Te relataré una escena reveladora. Durante la asamblea, una mujer propuso turnos para limpiar los retretes. «¡Eso es fascismo!» —gritó un tipo con pañuelo palestino—. Tras tres horas de discusión estéril, los baños seguían siendo un pantano. ¡Oh sabio al-Farabi! Cuánta razón tenías: «La justicia sin orden es como un mercado sin reglas: todos venden nada». Estos jóvenes, hermano, son víctimas de la gran trampa ideológica que Trevijano denuncia: la izquierda europea levantó la bandera de la democracia social contra la democracia política. Buscaban igualdad en el reparto del botín, mientras entregaban las llaves del reino a oligarcas con bandera roja.

§ DATOS MOSTRADOS
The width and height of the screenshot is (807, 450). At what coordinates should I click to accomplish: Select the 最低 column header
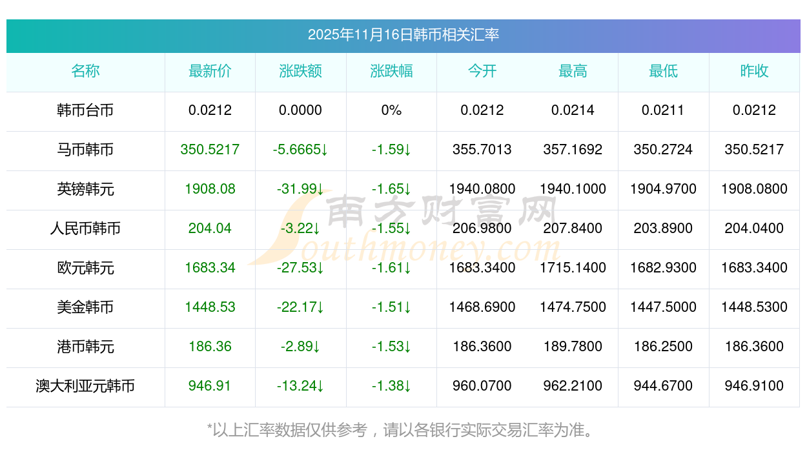[663, 71]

§ TUS INSTRUCCIONES
Por favor, enumera todas las formas verbales en pretérito imperfecto de indicativo que aparecen en el extracto de la página, en el orden en que figuran. No hace falta recurrir a los datos.

§ RESULTADO DE LA TAREA
seguían, tenías, buscaban, entregaban